Bill moved to Brookside with his wife Geraldine in 1978. They had a
son there, Adam, and stayed until 1986, when they purchased a home off Highvale
Trail in Topanga.
“Brookside was the most beautiful
place I’ve ever lived,” Bill reflects. “Our house there should have been
preserved. It was like Will Rogers's house, but twice as big.”
He remembers how a flood washed out
the boulevard in 1980, and afterwards their house was the last one that could
be reached by car from PCH… for a whole year!
Bill and I parked on the dirt
shoulder of the boulevard, and ducked under the yellow gate at Brookside Drive.
Immediately, we were knee-deep in brush and pushing our way along paths that only existed in memory.

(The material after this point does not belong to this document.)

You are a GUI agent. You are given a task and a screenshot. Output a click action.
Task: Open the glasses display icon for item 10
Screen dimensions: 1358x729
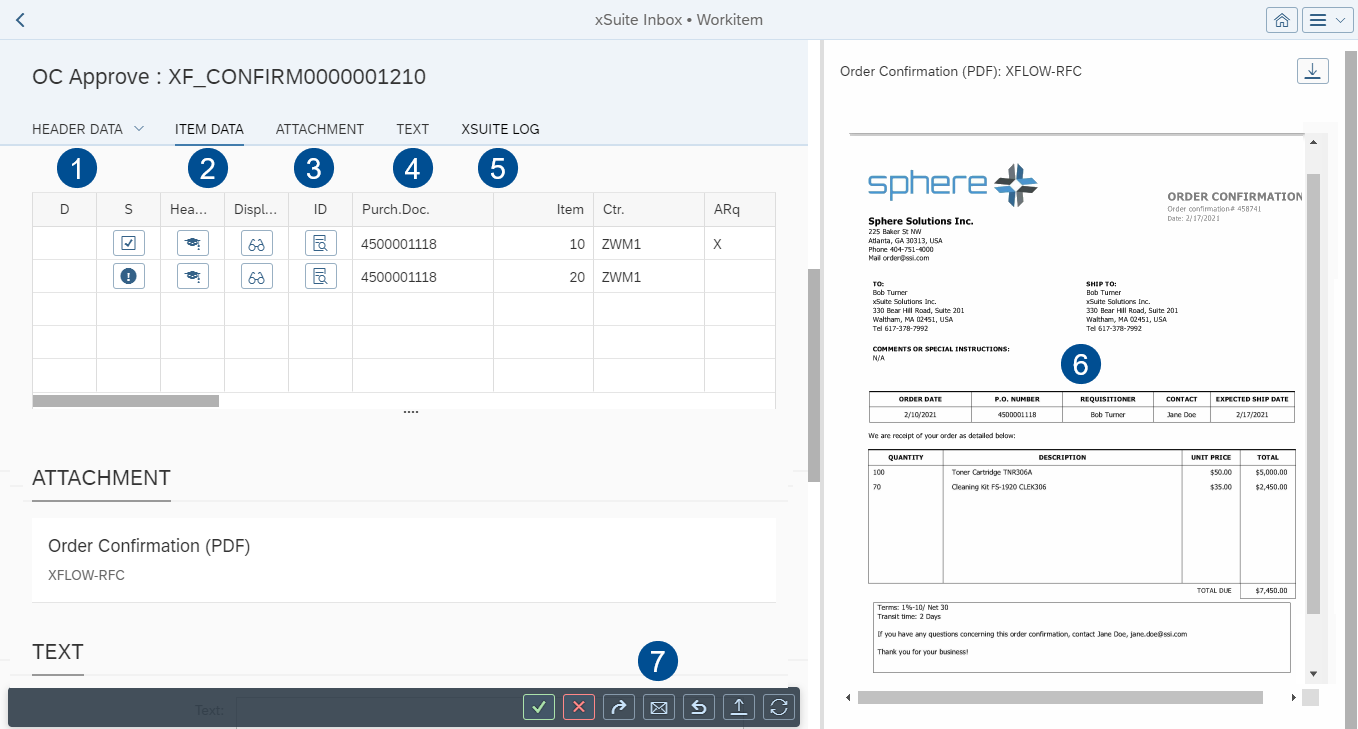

Bill came prepared with a machete, but what used to be a 20-minute walk turned
into two hours of negotiating every few steps forward in the wilderness.
The clearings we succeeded in
reaching, sheltered under large trees and couched in nasturtiums, were
bulldozed home sites. One still had a Jacuzzi, with frogs swimming in it.
These had been the homes of Wendy
Tahas and actor Robert Colbert (The Time Tunnel), Devon Carter
and Merrick Davidson (Messenger newspaper founder), folksingers George
and Katie Wood (The Special World of George Wood and Katie), Thais Rust
Sykes (contributor of many photos to the Historical Society), painter Laura Way
Mathiesen (whose home was called Marmont Studio), sculptor Arthur “King”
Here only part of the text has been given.